__About this task__. Shown below are entries with pictures; the line with "Task: Open help for Site Privacy setting" through the line with "The height and" is the span to retype exactly, and the pictures stay out.

--- Material shown ---

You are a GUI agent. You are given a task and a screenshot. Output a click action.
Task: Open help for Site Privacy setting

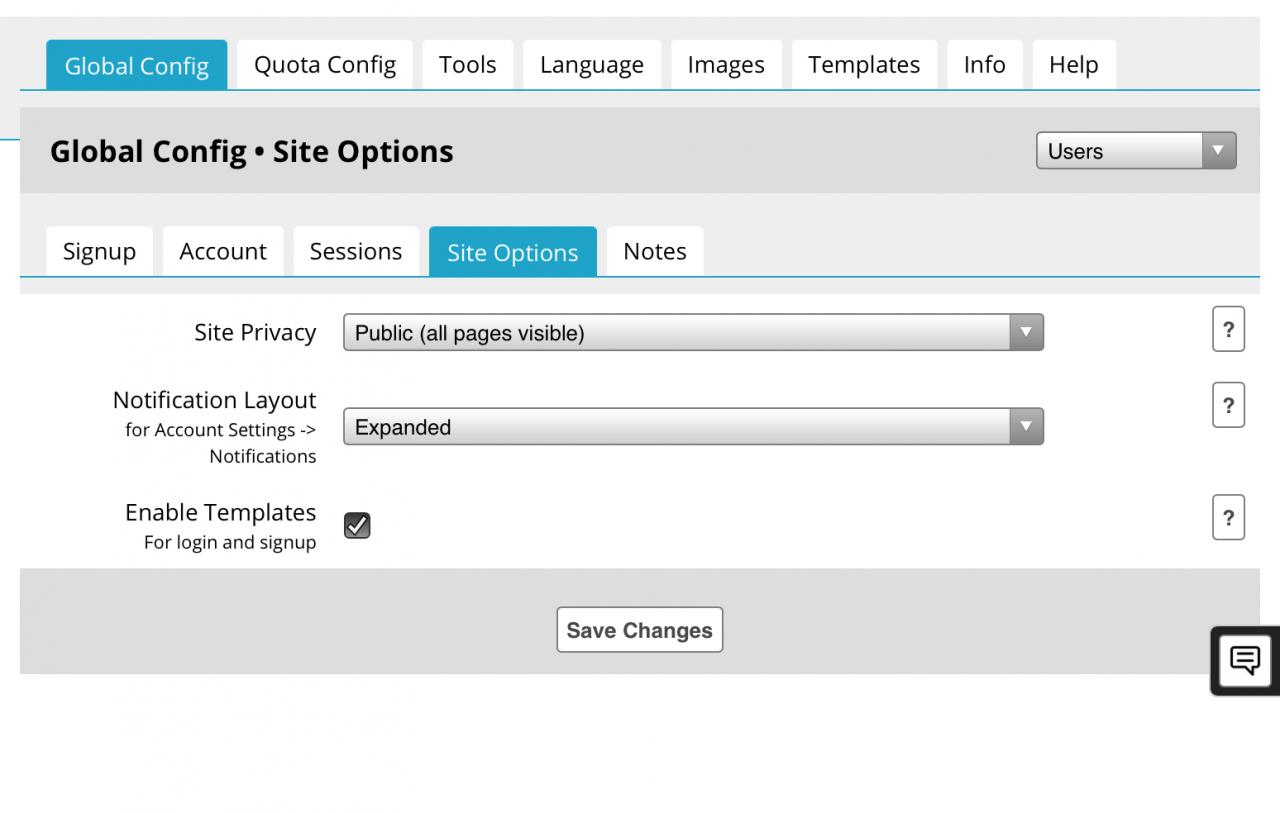1228,331
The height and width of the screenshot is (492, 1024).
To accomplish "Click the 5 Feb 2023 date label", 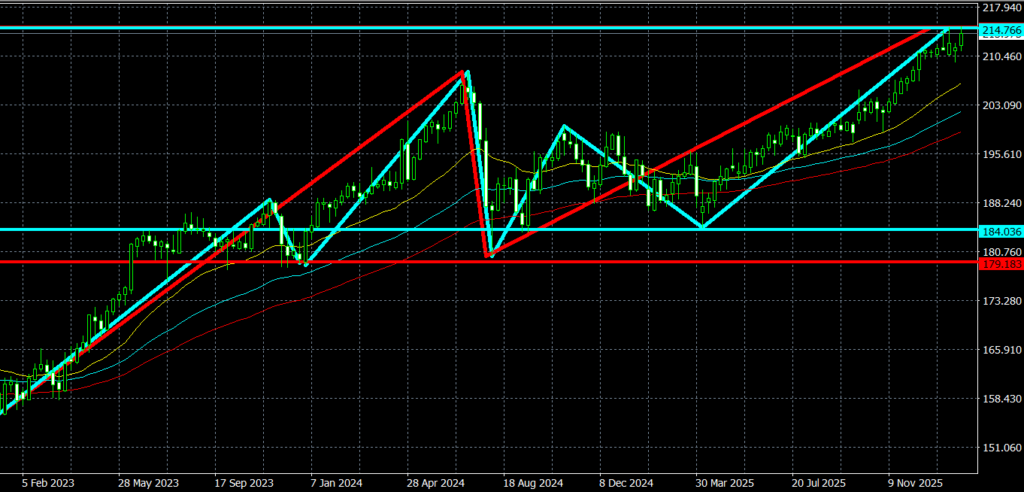I will click(48, 480).
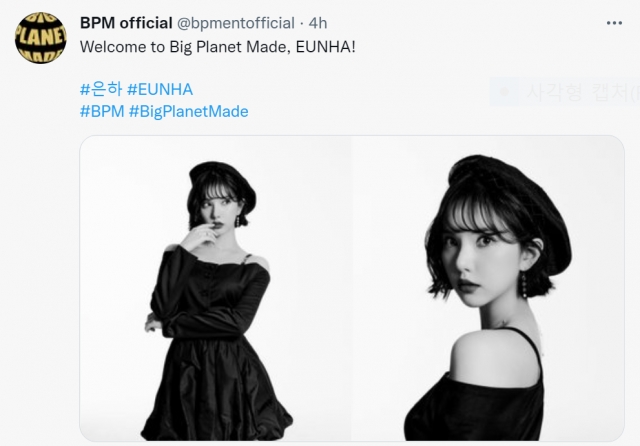This screenshot has height=446, width=640.
Task: Follow the #은하 hashtag
Action: (x=101, y=89)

---

__Result of this exercise__.
Task: Open help for Site Privacy setting

1228,331
The height and width of the screenshot is (492, 1024).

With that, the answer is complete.